Re-enable w7900 CI jobs when the runner is stable again
ScottTodd opened this issue · comments
To improve stability, we can try
- updating GPU drivers
- adding more runners
- running a generic sanity check (e.g.
rocm-smi
) before any test actions - dumping logs (dmesg) if errors are detected (assuming nothing sensitive is in the logs)
test_amd_w7900
is still disabled:
Lines 432 to 470 in 2587078
due to https://github.com/iree-org/iree/actions/runs/9178357378/job/25238436482#step:7:100
6/266 Test #54: iree/hal/drivers/hip/dynamic_symbols_test ...........................................................***Failed 2.12 sec
[==========] Running 3 tests from 2 test suites.
[----------] Global test environment set-up.
[----------] 2 tests from DynamicSymbolsTest
[ RUN ] DynamicSymbolsTest.CreateFromSystemLoader
[ OK ] DynamicSymbolsTest.CreateFromSystemLoader (2096 ms)
[ RUN ] DynamicSymbolsTest.SearchPathsFail
[ OK ] DynamicSymbolsTest.SearchPathsFail (0 ms)
[----------] 2 tests from DynamicSymbolsTest (2096 ms total)
[----------] 1 test from NCCLDynamicSymbolsTest
[ RUN ] NCCLDynamicSymbolsTest.CreateFromSystemLoader
iree/runtime/src/iree/hal/drivers/hip/dynamic_symbols_test.cc:92: Failure
Expected equality of these values:
21803
nccl_version
Which is: 21806
[ FAILED ] NCCLDynamicSymbolsTest.CreateFromSystemLoader (2 ms)
[----------] 1 test from NCCLDynamicSymbolsTest (2 ms total)
[----------] Global test environment tear-down
[==========] 3 tests from 2 test suites ran. (2099 ms total)
[ PASSED ] 2 tests.
[ FAILED ] 1 test, listed below:
[ FAILED ] NCCLDynamicSymbolsTest.CreateFromSystemLoader
1 FAILED TEST
@erman-gurses were you going to help re-enable this with fixes for iree/hal/drivers/hip/dynamic_symbols_test
?
@ScottTodd Will try to take a look at it this week.
cc @antiagainst @nithinsubbiah , codeowners for /runtime/src/iree/hal/drivers/hip/
:
Line 83 in 58feff3
iree/hal/drivers/hip/dynamic_symbols_test
is failing on CI so the entire job we added to test hip on w7900s has been disabled for 3 weeks. @erman-gurses may have time to debug since he helped set up the test runner, but these components need a maintainer.
You can put me down as the owner however I can start looking at this only next week.
This still needs attention.
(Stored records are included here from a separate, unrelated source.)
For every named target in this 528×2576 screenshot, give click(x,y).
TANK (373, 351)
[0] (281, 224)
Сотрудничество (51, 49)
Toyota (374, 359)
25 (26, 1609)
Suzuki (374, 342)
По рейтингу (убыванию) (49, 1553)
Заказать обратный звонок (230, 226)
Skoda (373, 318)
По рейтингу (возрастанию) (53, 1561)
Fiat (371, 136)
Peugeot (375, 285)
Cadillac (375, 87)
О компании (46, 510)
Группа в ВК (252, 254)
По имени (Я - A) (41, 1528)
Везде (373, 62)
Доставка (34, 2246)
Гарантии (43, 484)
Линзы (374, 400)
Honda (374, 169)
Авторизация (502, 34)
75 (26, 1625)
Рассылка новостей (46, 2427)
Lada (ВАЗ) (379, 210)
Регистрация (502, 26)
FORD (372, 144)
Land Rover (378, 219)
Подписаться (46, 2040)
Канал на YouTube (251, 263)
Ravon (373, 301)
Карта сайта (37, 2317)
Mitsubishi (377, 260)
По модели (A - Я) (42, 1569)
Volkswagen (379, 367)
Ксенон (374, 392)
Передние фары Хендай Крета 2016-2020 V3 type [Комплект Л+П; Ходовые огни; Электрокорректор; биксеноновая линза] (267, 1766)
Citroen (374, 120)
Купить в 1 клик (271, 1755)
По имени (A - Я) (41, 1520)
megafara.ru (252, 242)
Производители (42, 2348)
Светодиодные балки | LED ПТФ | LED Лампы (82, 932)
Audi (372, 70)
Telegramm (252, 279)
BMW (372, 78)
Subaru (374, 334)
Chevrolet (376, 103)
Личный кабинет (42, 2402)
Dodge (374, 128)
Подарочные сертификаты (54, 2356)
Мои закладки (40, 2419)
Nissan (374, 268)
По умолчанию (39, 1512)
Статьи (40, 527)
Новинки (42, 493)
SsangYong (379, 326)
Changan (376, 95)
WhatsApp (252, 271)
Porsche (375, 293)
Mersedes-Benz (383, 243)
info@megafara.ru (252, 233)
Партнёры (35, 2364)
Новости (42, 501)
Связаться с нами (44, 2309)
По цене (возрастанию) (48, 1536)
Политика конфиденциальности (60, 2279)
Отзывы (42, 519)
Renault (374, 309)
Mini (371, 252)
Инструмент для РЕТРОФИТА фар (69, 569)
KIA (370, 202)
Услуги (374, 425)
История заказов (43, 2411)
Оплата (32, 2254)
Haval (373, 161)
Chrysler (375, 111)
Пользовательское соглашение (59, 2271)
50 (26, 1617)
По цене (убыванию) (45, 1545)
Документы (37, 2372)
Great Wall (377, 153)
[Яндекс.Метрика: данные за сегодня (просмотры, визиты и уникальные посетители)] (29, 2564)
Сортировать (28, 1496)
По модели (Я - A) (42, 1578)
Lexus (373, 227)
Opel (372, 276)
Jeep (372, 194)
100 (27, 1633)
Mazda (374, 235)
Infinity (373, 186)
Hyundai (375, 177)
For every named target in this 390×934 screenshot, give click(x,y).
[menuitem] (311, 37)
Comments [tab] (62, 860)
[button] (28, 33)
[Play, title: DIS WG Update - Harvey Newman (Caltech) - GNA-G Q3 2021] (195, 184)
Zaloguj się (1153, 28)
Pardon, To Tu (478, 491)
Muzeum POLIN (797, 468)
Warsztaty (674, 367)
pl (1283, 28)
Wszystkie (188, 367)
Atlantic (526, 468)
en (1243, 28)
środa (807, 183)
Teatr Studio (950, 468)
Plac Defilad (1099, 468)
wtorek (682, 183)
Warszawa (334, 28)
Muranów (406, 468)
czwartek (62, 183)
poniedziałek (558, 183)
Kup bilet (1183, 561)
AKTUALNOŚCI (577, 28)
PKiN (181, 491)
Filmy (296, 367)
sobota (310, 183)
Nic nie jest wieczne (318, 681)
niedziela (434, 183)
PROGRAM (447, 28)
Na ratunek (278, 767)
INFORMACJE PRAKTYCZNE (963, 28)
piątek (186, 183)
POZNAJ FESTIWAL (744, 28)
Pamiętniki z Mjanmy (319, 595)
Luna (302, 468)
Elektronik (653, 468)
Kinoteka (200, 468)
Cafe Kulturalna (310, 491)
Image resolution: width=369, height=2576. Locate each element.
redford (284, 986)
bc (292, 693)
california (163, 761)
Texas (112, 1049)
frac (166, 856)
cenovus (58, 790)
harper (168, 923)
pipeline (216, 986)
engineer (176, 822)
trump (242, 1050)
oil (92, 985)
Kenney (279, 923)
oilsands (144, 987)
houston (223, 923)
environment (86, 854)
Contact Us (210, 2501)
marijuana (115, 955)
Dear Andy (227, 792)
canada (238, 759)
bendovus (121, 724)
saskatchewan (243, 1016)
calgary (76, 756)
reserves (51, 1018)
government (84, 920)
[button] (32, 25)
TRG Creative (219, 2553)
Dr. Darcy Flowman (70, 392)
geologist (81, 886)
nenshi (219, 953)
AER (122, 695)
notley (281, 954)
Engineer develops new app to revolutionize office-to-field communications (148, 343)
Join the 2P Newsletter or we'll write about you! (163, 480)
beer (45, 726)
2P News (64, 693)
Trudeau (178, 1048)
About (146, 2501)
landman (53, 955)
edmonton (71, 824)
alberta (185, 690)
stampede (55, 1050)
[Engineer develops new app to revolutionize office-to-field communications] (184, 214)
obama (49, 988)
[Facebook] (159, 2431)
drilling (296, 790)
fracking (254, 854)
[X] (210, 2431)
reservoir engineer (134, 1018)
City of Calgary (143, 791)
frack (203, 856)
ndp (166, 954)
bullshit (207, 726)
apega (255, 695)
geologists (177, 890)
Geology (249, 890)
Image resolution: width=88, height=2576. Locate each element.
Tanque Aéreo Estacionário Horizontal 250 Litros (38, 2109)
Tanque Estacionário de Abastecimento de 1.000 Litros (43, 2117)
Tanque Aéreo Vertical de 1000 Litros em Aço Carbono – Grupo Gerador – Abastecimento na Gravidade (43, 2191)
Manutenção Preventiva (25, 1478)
Just got another report of a similar test failure on Discord here. Logs: https://github.com/iree-org/iree/actions/runs/9511978721/job/26219408116?pr=17659#step:7:162
This version check
Is checking equality against this version
Line 20 in 3428231
when it should be checking a minimum version instead
cc @sogartar
@ScottTodd, there is a fix for it in this PR #17433 but it has been blocked because of docker image problems for a while now. I will open a PR with only this fix.
@ScottTodd, there is a fix for it in this PR #17433 but it has been blocked because of docker image problems for a while now. I will open a PR with only this fix.
Already done: #17674
Please keep PRs focused on a single issue so combined PRs don't end up sitting for long periods.